Отошел: в проходе между серым корпусом лаборатории и хлебозаводом народ постоянно ходил, и было не совсем удобно куснуть у всех на виду буханку с угла. А так немного перекусил, посмотрел на главный корпус пединститута, на парящую широкую Ангару, никогда не замерзающую даже в лютые морозы. И зашел в магазин, что пристроился с левого угла на первом этаже высокого желтого дома, за которым высились маковки церквей…
– Однако, сходил за хлебушком раз, и без денег остался.
Алексей досадливо вздохнул – цены снова подскочили, хотя президент уже не клялся, что если они вырастут, то он ляжет на рельсы. Наверное, далековато живет от трамвайных путей и на электричке не ездит.
Быстро записал расходы: картошка – 640 рублей пара килограмм, пачка макарон 300, бутылка масла подсолнечного восемь сотен. Перловка, что в армии «резиной» или «шрапнелью» презрительно называли, всего 220 рублей. Лук репчатый по 570 – в магазине овощей никогда не продавали, а тут сподобились. Видимо, решили не злить народ и хоть чем-то наполнить пустующие полки. Продуктов почти нет, даже по карточкам раньше выбор намного больше был, а тут такое при торжествующем капитализме, вопреки всем обещаниям, что «рынок все сам сделает».
Однако прихватил импорта, самого ходового – иного не наблюдалось. Несколько пачек сухого сока «Зуко» (вечно голодные студенты о нем отзывались весьма одобрительно, порой именуя себя «зукины дети») пошли в дополнение к литровой бутылке спирта «Ройял». Емкость с золотой полоской стоила жалкие полторы тысячи, тогда как обычная бутылка с полулитром водки тянула всю тысячу сто.
Студенты из общежития недаром «буржуя» всегда берут – бодяжат водой, в которой растворяют для вкуса «зуко», и получают пять бутылок водки. А еще Алексей прикупил чудо-чудное – французскую колбасу за восемь сотен, запаянную в красочный пластик, в то время как отечественная, самая плохонькая, вдвое больше выходила. Решил поджарить ее кружками до румяной корочки и рюмочку ради праздничка тяпнуть…
– Да, везде царствует обман – нам бумажку красивую подсунули, а мы на нее и повелись! Продали державу за вот такое дерьмо!
Алексей ругался, поминая всех буржуев, которых пролетариат недорезал. Он был зол как никогда – так его еще не кидали!
Французская колбаса не поджарилась в скворчавшем масле – она в нем растаяла, превратившись в дурно пахнувший клейстер. В отчаянии Алексей вынес сковороду из комнаты во двор, поставил на снег. Покурил, успокоился – вылил жижу в жестяную собачью миску. Однако эту сизую остывшую массу голодный пес не стал жрать, фыркнул и отошел, хотя брошенный ему кусок хлеба умял мгновенно.
– Ладно, отварим картошку в мундире и с жареным лучком. А пока рюмочку «ройял зуко» опрокинем для пробы!

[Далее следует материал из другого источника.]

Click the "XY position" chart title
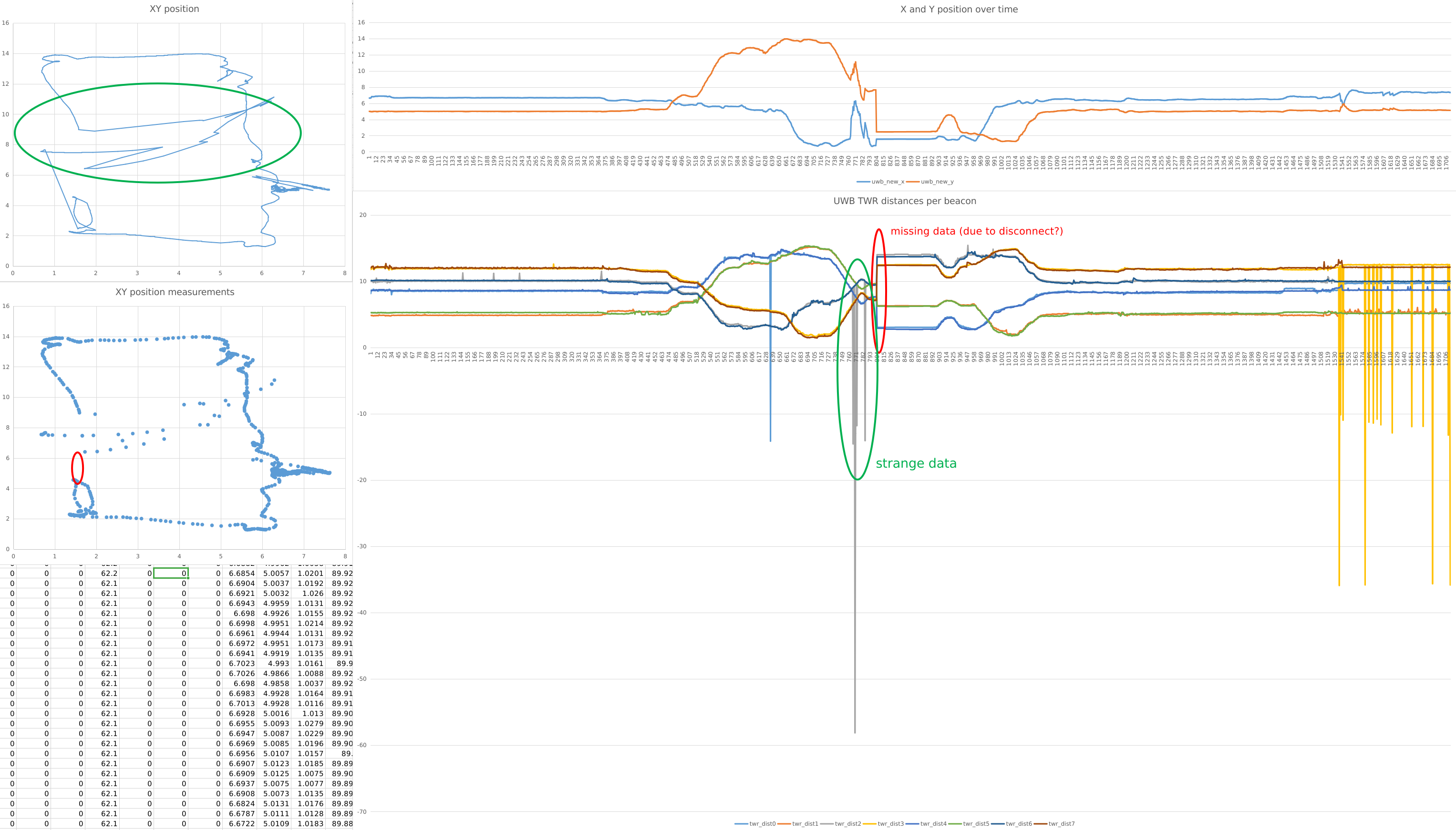The width and height of the screenshot is (1456, 830). [174, 9]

Алексей уже развел спирт согласно нормам и студенческим рекомендациям – получилось ровно пять бутылок с небольшим недоливом чуть желтоватой жидкости. Налил половину граненого стакана, который еще студентом украл у аппарата газированной воды. Стояли раньше такие на улице, кинул три копейки – и пей сладкую шипучку.
Осушил в три глотка – пошла хорошо, с «зуко» вышло не так омерзительно, как раньше. Потянулся за сигаретой, но тут перед глазами все поплыло, и он, теряя сознание, успел подумать: «И тут обман – отравили!»
Часть первая
Уд гангренный
Октябрь 1717 года
Глава 1
«Как мерзко, везде обман – денатурат разлили, народ травят, мерзавцы. И буржуи, забугорные твари, отраву продают нам, чтобы быстрее передохли русские люди!»
Мысли пронеслись в голове, но одновременно с ними накатила тошнота. Клубок чего-то очень горячего рванулся из желудка. Алексей, еще толком не придя в себя, успел повернуться на бок и, почувствовав рукой пустоту с края кровати, наклонился. Его мучительно вырвало, от сильного спазма содрогнулся всем телом.
«Повезло – желудок был почти пустой, оттого не помер, а блевал желчью, пусть долго и мучительно. Фу, как мне хреново – голова сильно болит, живот. Надо же, не помню, как до кровати добрался и лег».
Снова затошнило, но Алексей немалым трудом унял порыв. Мозг уже сбросил оцепенение – мысли потекли быстро, без всякого напряжения, даже в висках молоточки перестали колотить.
«Лежать нельзя, надо попытаться встать. Есть активированный уголь, нужно принять, но вначале напиться и промыть желудок – вывести токсины. Да убрать на полу, подставить тазик – самому же этой гадостью дышать. И бутылки в раковину слить – еще кто-нибудь на эту отраву позарится, так до смерти ведь дело дойдет!»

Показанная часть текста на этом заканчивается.